What is being asked:
Return each of the entries below precisely, with no pictures in the result.

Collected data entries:
_ _ _

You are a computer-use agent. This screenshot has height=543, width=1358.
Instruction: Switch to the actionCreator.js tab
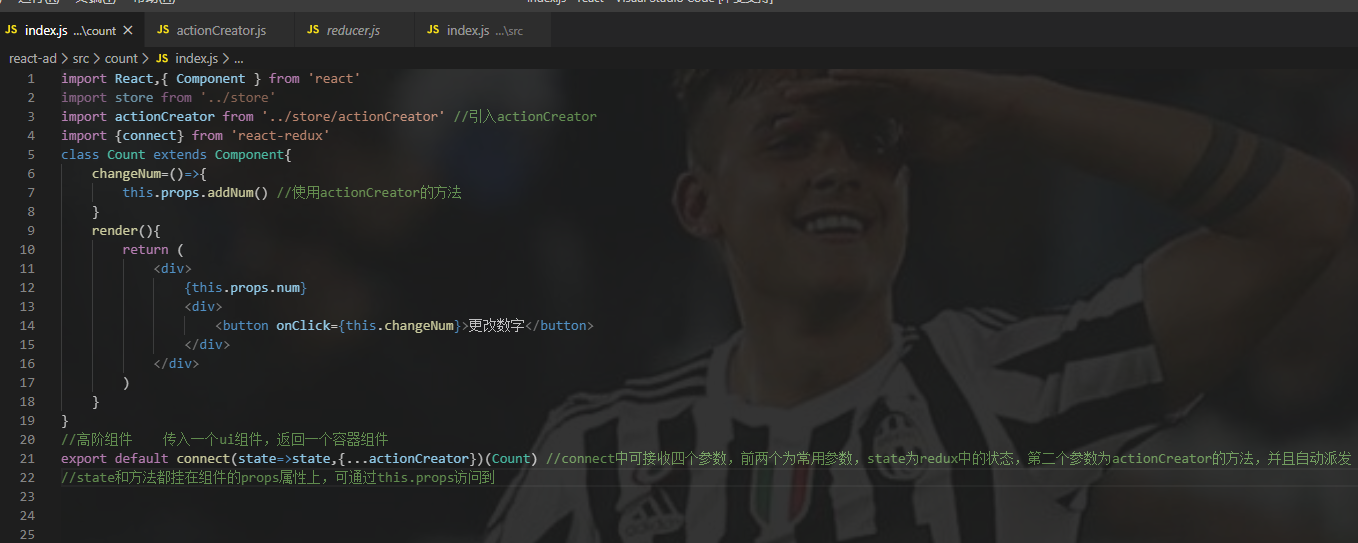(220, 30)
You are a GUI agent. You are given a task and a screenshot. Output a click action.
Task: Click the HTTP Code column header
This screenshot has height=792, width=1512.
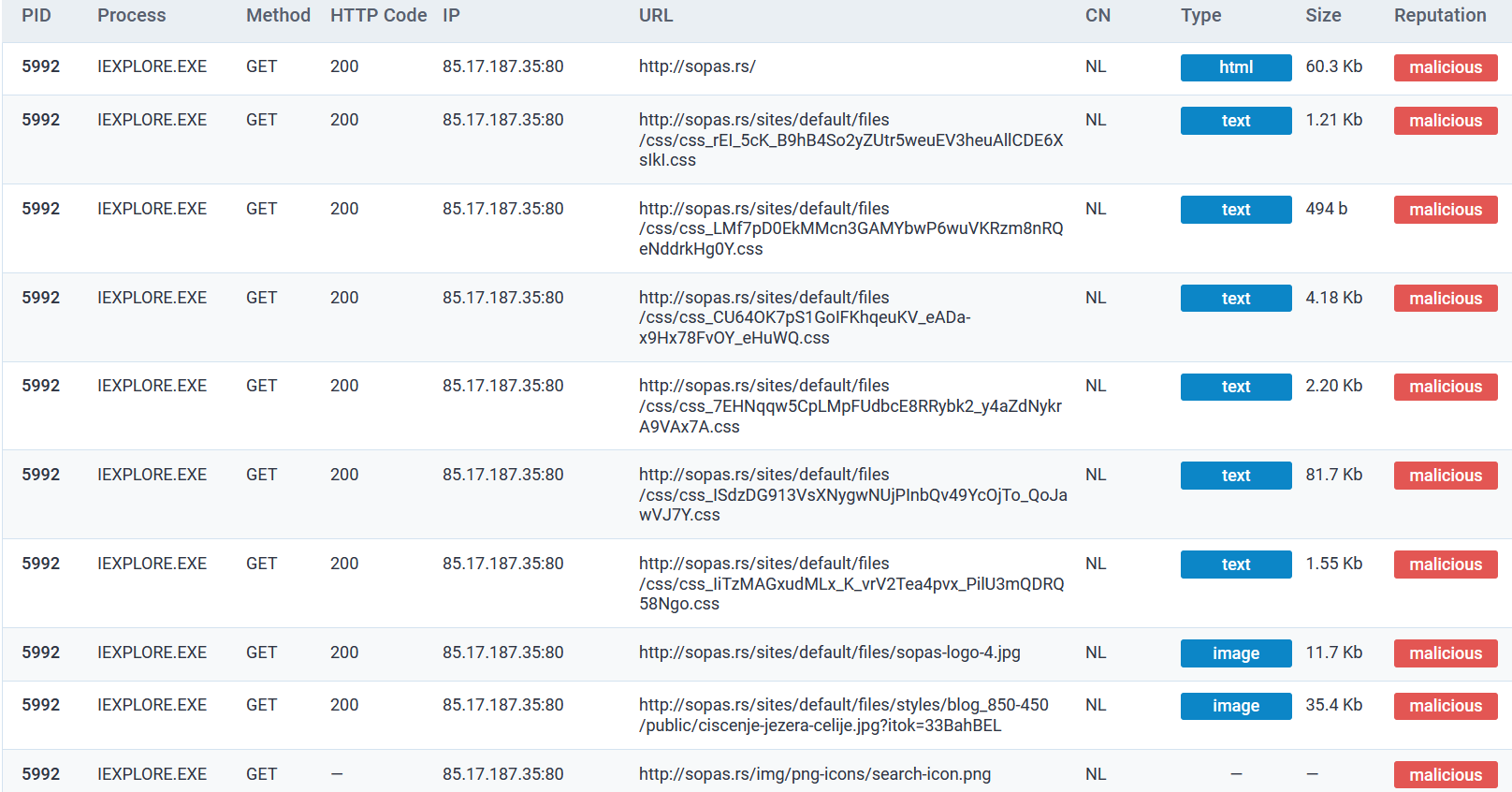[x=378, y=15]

_ _ _

Response to this exercise:
You are a computer-use agent. This screenshot has height=543, width=1358.
Instruction: Switch to the actionCreator.js tab
(220, 30)
You are a GUI agent. You are given a task and a screenshot. Output a click action.
Task: Click the HTTP Code column header
This screenshot has height=792, width=1512.
[x=378, y=15]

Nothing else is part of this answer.